Tuesday, May 8, 2007

Dell condemns laser printer power waste

By Peter Judge. Techworld

Personal printers are grossly inefficient compared with network printers - burning extra power which dwarfs the toner bill and bloats companies' carbon footprint, according to Dell.

The company claims personal laser printers cost €85 per year in power costs alone, compared with €5 per user each year for a networked printer. Users continue to provide them because they are simply unaware of the costs involved, says Dell's research.

Seventy-nine percent of IT managers simply don't know the cost of running their printers, according to a Dell survey of small-to-medium businesses in the UK, France and Germany. Ninety percent of managers don't restrict printing in any way, and more than half of them (58 percent) don't even know how many printers they have in their organisation.

"There are thousands of personal printers out there, because IT staff feel people need them," said Stephen Burt, Dell's European imaging business manager. Around 40 percent of these in business are personal laser printers, he said which are power-hogs: "The power costs are much greater than the toner costs."

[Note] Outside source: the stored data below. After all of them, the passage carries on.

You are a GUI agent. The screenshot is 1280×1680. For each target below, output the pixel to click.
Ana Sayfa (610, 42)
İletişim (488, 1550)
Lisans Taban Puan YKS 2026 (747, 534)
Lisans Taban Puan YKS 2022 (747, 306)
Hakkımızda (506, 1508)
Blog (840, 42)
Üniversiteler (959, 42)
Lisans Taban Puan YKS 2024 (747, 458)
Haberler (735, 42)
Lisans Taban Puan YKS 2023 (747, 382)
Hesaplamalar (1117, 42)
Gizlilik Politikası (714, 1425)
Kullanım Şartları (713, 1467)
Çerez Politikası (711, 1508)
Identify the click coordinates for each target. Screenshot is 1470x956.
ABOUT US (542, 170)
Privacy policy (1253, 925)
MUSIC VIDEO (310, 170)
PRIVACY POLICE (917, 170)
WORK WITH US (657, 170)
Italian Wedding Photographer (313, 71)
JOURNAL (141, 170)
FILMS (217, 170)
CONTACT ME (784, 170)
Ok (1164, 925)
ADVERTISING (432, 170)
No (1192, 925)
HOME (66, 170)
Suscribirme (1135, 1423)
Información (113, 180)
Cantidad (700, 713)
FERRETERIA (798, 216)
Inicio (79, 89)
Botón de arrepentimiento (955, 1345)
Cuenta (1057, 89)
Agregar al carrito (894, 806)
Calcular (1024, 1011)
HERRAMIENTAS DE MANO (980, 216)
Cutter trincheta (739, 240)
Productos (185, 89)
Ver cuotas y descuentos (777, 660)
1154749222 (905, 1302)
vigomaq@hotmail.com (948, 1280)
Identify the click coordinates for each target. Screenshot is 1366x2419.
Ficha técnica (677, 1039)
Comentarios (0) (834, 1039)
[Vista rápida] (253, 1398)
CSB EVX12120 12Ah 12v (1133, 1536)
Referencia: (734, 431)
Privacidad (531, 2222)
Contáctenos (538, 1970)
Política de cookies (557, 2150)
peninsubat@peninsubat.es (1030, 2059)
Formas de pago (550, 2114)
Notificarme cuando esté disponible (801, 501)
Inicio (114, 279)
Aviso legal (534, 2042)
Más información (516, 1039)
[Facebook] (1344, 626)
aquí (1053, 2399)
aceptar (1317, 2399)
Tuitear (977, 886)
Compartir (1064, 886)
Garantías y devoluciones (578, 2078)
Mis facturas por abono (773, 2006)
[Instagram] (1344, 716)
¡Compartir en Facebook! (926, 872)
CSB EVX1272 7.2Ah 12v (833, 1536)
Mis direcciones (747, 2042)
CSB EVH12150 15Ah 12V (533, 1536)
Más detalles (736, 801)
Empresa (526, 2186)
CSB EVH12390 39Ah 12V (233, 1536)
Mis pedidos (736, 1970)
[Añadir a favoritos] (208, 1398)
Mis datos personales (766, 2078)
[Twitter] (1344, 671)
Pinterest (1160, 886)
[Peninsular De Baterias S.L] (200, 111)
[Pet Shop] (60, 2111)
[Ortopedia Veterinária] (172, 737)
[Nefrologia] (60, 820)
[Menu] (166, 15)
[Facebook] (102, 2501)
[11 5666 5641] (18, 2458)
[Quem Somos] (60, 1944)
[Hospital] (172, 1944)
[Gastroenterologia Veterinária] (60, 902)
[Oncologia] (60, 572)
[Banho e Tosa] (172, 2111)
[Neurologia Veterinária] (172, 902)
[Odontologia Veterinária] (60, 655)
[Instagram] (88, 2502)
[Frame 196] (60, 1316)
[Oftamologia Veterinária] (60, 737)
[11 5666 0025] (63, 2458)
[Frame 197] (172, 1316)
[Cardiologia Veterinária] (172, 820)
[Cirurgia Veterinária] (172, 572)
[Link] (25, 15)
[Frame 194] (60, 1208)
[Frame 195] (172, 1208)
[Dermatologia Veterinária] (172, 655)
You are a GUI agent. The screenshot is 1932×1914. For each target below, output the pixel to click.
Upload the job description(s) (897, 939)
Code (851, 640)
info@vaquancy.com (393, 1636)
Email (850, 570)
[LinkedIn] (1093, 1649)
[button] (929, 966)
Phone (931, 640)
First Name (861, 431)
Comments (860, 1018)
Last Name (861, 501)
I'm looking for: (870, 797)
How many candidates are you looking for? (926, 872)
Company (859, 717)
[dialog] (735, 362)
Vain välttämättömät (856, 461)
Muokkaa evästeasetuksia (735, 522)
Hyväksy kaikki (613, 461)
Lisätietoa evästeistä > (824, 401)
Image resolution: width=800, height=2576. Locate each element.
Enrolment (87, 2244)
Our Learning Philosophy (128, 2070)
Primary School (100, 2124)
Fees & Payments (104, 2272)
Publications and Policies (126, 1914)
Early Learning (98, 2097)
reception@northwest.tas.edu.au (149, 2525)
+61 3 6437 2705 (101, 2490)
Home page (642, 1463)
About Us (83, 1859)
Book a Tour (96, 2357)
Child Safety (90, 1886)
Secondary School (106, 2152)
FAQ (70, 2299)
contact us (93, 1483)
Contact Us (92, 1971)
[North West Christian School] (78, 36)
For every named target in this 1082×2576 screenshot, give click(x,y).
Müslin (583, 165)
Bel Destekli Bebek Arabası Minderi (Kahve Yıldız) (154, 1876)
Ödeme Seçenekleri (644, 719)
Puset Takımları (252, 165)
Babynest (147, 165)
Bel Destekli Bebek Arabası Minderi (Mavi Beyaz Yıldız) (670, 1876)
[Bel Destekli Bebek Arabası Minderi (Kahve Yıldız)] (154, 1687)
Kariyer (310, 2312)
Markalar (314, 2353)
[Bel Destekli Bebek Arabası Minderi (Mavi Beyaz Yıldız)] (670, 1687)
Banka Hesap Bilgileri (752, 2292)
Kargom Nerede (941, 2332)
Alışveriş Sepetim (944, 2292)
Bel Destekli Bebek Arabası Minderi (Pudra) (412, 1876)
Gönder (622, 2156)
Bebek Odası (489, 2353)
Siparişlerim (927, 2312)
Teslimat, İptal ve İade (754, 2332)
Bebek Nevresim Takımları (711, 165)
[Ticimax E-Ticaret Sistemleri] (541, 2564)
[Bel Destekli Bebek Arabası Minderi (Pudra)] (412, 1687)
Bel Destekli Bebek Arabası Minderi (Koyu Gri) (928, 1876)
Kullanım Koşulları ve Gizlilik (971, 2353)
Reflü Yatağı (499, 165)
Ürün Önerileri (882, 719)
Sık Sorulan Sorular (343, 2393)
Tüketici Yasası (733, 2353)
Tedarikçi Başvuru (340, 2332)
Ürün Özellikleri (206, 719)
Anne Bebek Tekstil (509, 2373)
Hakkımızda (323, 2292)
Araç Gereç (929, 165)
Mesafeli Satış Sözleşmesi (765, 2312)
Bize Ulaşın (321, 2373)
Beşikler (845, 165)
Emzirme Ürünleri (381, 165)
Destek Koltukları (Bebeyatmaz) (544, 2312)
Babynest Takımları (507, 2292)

Laser printers are inefficient when they are lightly used, because the drum mechanism is kept hot for half an hour after each use, in case of further printing, he said. A group of thirty users with personal mono printers will use 17,000 kWh of power per year, costing €85 per user, he said - figures which assume three hours printing each day, and the power consumption of a comparatively efficient modern laser such as they Dell 1110.

A single networked printer could replace all thirty personal printers and print the same number of pages for only 1,000 kWh per year, which works out at €5 in power costs. Consumables would also cost less for the networked printer.

Centralised printing could also manage the arrival of colour lasers, which are now becoming cheap enough to use across the organization, said Burt. Networked printers are more likely to have controls that can ration colour printing to certain users, so it is used where it will be effective.

Currently at number eight in printer market share in Europe (and number six in colour lasers) Dell hopes economy and efficiency measures will move it up the league table. Higher placed manufacturers such as HP are often felt to be focusing on selling more ink and toner.

Comparing efficiency of colour printers could become easier with the arrival of new ISO standards to compare printer yields, including ISO 24712, a set of colour test pages. "You can now compare colour printer yields between vendors," he said. Till now, printer makers have been free to define their own test pages, allowing them to achieve unrealistically high yields.

Lexmark's recent inclusion of Wi-Fi as standard in lower-end printers, is misplaced in devices which are rarely mobile, said Burt: "Ninety-eight percent of people don't use Wi-Fi," he said, asking why the majority should pay for a feature which can add an extra £50 to the price of a printer. Dell offers Wi-Fi with optional USB dongles. "When 98 percent of people want it, it will be a standard."